Your goal
Print every entry again, precisely as written.

Listed records
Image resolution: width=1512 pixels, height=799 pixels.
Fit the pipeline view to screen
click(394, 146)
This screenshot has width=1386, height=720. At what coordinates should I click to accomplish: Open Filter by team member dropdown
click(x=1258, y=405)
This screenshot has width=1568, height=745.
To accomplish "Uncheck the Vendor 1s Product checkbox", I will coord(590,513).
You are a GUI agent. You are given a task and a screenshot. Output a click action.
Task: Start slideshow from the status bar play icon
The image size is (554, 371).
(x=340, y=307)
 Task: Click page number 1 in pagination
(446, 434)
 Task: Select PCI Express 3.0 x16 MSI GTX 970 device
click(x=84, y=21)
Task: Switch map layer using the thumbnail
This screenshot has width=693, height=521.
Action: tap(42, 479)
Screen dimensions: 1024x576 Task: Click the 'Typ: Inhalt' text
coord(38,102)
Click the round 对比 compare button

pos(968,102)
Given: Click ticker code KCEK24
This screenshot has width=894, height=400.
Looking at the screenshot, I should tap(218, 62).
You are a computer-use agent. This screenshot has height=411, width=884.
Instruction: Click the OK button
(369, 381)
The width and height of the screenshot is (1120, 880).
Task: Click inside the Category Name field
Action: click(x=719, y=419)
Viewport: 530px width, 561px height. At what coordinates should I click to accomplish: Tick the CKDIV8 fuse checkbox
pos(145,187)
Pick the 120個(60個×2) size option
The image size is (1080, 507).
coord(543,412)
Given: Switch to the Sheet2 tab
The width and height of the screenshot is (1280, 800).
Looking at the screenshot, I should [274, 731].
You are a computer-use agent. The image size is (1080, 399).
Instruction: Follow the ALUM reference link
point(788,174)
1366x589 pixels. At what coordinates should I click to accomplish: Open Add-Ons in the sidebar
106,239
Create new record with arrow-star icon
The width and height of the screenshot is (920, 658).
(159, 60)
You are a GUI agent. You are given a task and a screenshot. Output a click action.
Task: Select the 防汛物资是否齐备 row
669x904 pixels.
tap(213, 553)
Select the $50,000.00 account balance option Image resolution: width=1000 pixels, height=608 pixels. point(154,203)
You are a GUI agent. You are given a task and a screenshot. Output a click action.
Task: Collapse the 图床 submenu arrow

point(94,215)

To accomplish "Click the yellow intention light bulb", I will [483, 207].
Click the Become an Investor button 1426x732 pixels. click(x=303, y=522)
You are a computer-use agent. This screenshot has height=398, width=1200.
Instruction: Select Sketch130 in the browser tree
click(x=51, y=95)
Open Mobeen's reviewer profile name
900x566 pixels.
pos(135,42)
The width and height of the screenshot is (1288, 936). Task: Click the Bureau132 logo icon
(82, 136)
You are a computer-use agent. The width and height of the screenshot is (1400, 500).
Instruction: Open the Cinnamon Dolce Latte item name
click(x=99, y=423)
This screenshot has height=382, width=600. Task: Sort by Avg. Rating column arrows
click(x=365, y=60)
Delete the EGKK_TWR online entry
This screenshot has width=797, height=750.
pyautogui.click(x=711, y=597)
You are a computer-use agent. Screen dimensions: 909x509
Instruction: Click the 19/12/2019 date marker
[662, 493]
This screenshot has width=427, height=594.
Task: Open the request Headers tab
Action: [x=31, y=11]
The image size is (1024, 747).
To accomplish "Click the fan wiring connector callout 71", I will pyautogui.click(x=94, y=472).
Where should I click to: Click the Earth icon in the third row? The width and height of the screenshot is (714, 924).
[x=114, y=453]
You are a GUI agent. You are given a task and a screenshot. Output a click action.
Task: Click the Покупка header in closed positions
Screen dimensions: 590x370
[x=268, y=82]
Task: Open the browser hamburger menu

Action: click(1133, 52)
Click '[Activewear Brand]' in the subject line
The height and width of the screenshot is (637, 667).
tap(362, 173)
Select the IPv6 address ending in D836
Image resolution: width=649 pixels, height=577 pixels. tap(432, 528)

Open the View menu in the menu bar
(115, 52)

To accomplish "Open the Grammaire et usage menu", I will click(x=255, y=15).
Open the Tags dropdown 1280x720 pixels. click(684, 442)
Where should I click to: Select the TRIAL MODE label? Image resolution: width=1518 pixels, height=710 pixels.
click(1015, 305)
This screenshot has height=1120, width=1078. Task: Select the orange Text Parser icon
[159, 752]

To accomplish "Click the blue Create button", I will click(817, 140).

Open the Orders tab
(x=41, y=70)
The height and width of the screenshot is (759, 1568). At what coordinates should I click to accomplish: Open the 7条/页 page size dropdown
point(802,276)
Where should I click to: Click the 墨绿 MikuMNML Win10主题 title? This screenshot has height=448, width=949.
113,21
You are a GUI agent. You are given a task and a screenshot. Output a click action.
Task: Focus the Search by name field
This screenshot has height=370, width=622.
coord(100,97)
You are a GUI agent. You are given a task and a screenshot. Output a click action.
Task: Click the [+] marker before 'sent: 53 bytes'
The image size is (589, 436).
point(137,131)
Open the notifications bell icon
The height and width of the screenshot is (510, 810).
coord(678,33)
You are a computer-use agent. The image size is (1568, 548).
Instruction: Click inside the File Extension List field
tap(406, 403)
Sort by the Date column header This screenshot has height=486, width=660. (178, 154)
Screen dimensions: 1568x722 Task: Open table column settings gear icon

Written answer
Image resolution: width=1512 pixels, height=799 pixels.
Fit the pipeline view to screen
click(394, 146)
This screenshot has width=1386, height=720. At what coordinates should I click to accomplish: Open Filter by team member dropdown
click(x=1258, y=405)
This screenshot has width=1568, height=745.
To accomplish "Uncheck the Vendor 1s Product checkbox", I will coord(590,513).
You are a GUI agent. You are given a task and a screenshot. Output a click action.
Task: Start slideshow from the status bar play icon
The image size is (554, 371).
(x=340, y=307)
 Task: Click page number 1 in pagination
(446, 434)
 Task: Select PCI Express 3.0 x16 MSI GTX 970 device
click(x=84, y=21)
Task: Switch map layer using the thumbnail
This screenshot has width=693, height=521.
Action: tap(42, 479)
Screen dimensions: 1024x576 Task: Click the 'Typ: Inhalt' text
coord(38,102)
Click the round 对比 compare button

pos(968,102)
Given: Click ticker code KCEK24
This screenshot has width=894, height=400.
Looking at the screenshot, I should tap(218, 62).
You are a computer-use agent. This screenshot has height=411, width=884.
Instruction: Click the OK button
(369, 381)
The width and height of the screenshot is (1120, 880).
Task: Click inside the Category Name field
Action: click(x=719, y=419)
Viewport: 530px width, 561px height. At what coordinates should I click to accomplish: Tick the CKDIV8 fuse checkbox
pos(145,187)
Pick the 120個(60個×2) size option
The image size is (1080, 507).
coord(543,412)
Given: Switch to the Sheet2 tab
The width and height of the screenshot is (1280, 800).
Looking at the screenshot, I should [274, 731].
You are a computer-use agent. The image size is (1080, 399).
Instruction: Follow the ALUM reference link
point(788,174)
1366x589 pixels. At what coordinates should I click to accomplish: Open Add-Ons in the sidebar
106,239
Create new record with arrow-star icon
The width and height of the screenshot is (920, 658).
(159, 60)
You are a GUI agent. You are given a task and a screenshot. Output a click action.
Task: Select the 防汛物资是否齐备 row
669x904 pixels.
tap(213, 553)
Select the $50,000.00 account balance option Image resolution: width=1000 pixels, height=608 pixels. point(154,203)
You are a GUI agent. You are given a task and a screenshot. Output a click action.
Task: Collapse the 图床 submenu arrow

point(94,215)

To accomplish "Click the yellow intention light bulb", I will [483, 207].
Click the Become an Investor button 1426x732 pixels. click(x=303, y=522)
You are a computer-use agent. This screenshot has height=398, width=1200.
Instruction: Select Sketch130 in the browser tree
click(x=51, y=95)
Open Mobeen's reviewer profile name
900x566 pixels.
pos(135,42)
The width and height of the screenshot is (1288, 936). Task: Click the Bureau132 logo icon
(82, 136)
You are a computer-use agent. The width and height of the screenshot is (1400, 500).
Instruction: Open the Cinnamon Dolce Latte item name
click(x=99, y=423)
This screenshot has height=382, width=600. Task: Sort by Avg. Rating column arrows
click(x=365, y=60)
Delete the EGKK_TWR online entry
This screenshot has width=797, height=750.
pyautogui.click(x=711, y=597)
You are a computer-use agent. Screen dimensions: 909x509
Instruction: Click the 19/12/2019 date marker
[662, 493]
This screenshot has width=427, height=594.
Task: Open the request Headers tab
Action: [x=31, y=11]
The image size is (1024, 747).
To accomplish "Click the fan wiring connector callout 71", I will pyautogui.click(x=94, y=472).
Where should I click to: Click the Earth icon in the third row? The width and height of the screenshot is (714, 924).
[x=114, y=453]
You are a GUI agent. You are given a task and a screenshot. Output a click action.
Task: Click the Покупка header in closed positions
Screen dimensions: 590x370
[x=268, y=82]
Task: Open the browser hamburger menu

Action: click(1133, 52)
Click '[Activewear Brand]' in the subject line
The height and width of the screenshot is (637, 667).
tap(362, 173)
Select the IPv6 address ending in D836
Image resolution: width=649 pixels, height=577 pixels. tap(432, 528)

Open the View menu in the menu bar
(115, 52)

To accomplish "Open the Grammaire et usage menu", I will click(x=255, y=15).
Open the Tags dropdown 1280x720 pixels. click(684, 442)
Where should I click to: Select the TRIAL MODE label? Image resolution: width=1518 pixels, height=710 pixels.
click(1015, 305)
This screenshot has height=1120, width=1078. Task: Select the orange Text Parser icon
[159, 752]

To accomplish "Click the blue Create button", I will click(817, 140).

Open the Orders tab
(x=41, y=70)
The height and width of the screenshot is (759, 1568). At what coordinates should I click to accomplish: Open the 7条/页 page size dropdown
point(802,276)
Where should I click to: Click the 墨绿 MikuMNML Win10主题 title? This screenshot has height=448, width=949.
113,21
You are a GUI agent. You are given a task and a screenshot. Output a click action.
Task: Focus the Search by name field
This screenshot has height=370, width=622.
coord(100,97)
You are a GUI agent. You are given a task and a screenshot. Output a click action.
Task: Click the [+] marker before 'sent: 53 bytes'
The image size is (589, 436).
point(137,131)
Open the notifications bell icon
The height and width of the screenshot is (510, 810).
coord(678,33)
You are a computer-use agent. The image size is (1568, 548).
Instruction: Click inside the File Extension List field
tap(406, 403)
Sort by the Date column header This screenshot has height=486, width=660. (178, 154)
Screen dimensions: 1568x722 Task: Open table column settings gear icon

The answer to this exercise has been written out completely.